The third entry into the Uncharted series starts off in a way that is somewhat more subdued compared to the previous entry. Nathan Drake does not start dangling off a train carriage on the precipice of a plateau in the Himalayas, but rather in a rather typical London pub, doing a trade of Sir Francis Drake’s ring for cash. Of course, it quickly goes awry, with Drake and Sully embroiled in a bar brawl, tutorialising the changes to the melee combat, which this time controls a little more like Batman: Arkham Asylum but still maintain the same general feel of Uncharted.

This is also a globe trotting adventure that takes through flashback’s to Drake’s childhood as a street urchin in Cartagena, Colombia which explains how him and Sully became friends, to a decayed and overgrown French Chateau which seems like a preview for The Last of Us.

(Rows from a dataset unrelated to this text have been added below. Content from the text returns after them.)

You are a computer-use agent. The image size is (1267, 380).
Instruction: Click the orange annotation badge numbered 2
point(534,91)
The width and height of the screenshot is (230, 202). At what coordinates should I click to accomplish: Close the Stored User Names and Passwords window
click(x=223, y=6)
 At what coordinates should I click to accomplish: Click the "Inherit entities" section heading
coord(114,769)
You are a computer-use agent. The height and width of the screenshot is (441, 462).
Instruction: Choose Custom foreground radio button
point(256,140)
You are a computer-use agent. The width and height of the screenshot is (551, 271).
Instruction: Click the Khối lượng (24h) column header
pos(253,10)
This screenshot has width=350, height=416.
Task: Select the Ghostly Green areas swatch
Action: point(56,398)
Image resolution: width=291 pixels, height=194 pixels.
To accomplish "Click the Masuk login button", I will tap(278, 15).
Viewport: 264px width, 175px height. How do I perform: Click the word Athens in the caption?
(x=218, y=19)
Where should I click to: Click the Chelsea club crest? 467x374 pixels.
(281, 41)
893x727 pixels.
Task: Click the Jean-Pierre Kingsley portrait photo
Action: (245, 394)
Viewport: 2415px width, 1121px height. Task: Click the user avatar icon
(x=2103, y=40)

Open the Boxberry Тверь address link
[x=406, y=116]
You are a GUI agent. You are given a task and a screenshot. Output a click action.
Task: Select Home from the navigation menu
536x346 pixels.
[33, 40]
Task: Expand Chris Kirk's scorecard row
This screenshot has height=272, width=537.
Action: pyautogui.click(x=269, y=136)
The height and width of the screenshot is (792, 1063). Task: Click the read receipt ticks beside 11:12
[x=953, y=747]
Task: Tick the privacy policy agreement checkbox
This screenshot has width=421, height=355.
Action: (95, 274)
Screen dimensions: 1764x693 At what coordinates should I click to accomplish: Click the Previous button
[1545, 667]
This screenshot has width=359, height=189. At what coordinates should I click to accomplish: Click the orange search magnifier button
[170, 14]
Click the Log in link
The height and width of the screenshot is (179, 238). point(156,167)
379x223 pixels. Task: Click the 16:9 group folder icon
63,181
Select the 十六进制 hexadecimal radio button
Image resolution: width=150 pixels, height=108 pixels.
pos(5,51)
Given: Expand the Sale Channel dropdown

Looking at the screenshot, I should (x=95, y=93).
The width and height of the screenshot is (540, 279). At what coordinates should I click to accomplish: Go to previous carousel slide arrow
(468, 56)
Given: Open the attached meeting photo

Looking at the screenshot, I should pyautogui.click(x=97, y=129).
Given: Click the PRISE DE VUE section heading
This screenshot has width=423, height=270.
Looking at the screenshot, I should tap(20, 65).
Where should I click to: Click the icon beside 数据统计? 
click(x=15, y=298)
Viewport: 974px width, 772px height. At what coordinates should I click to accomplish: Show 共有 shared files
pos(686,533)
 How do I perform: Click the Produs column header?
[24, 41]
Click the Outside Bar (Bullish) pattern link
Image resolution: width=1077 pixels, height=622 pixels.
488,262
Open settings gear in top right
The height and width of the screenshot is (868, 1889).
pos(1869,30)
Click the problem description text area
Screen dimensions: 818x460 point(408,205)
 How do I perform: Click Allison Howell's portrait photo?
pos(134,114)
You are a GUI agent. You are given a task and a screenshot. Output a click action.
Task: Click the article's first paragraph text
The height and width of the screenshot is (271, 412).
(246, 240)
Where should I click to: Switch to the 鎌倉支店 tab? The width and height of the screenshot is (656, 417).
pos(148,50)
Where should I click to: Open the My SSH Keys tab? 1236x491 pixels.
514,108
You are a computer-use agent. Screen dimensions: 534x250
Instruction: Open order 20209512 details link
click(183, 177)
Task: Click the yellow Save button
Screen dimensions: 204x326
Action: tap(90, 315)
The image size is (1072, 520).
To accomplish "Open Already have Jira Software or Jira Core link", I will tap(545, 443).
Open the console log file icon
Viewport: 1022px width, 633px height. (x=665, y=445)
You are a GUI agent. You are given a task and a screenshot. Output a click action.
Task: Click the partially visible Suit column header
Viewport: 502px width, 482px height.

Then you’re whisked away to Syria and then Yemen, with full of exciting chases, platforming and setpieces along the way, such as escaping the  whale-like skeleton of a decrepit ship, to shooting and stealthing your way through a cruise line that capsizes necessitating a thrilling escape. Another has you, with the help of on again off again girlfriend Elena Fisher, trying to catch a cargo plane and jumping on to it reminded me of the last act of Toy Story 2. Every set piece sequence, some of which might feel like repetitions of those in Uncharted 2 are still nevertheless exciting.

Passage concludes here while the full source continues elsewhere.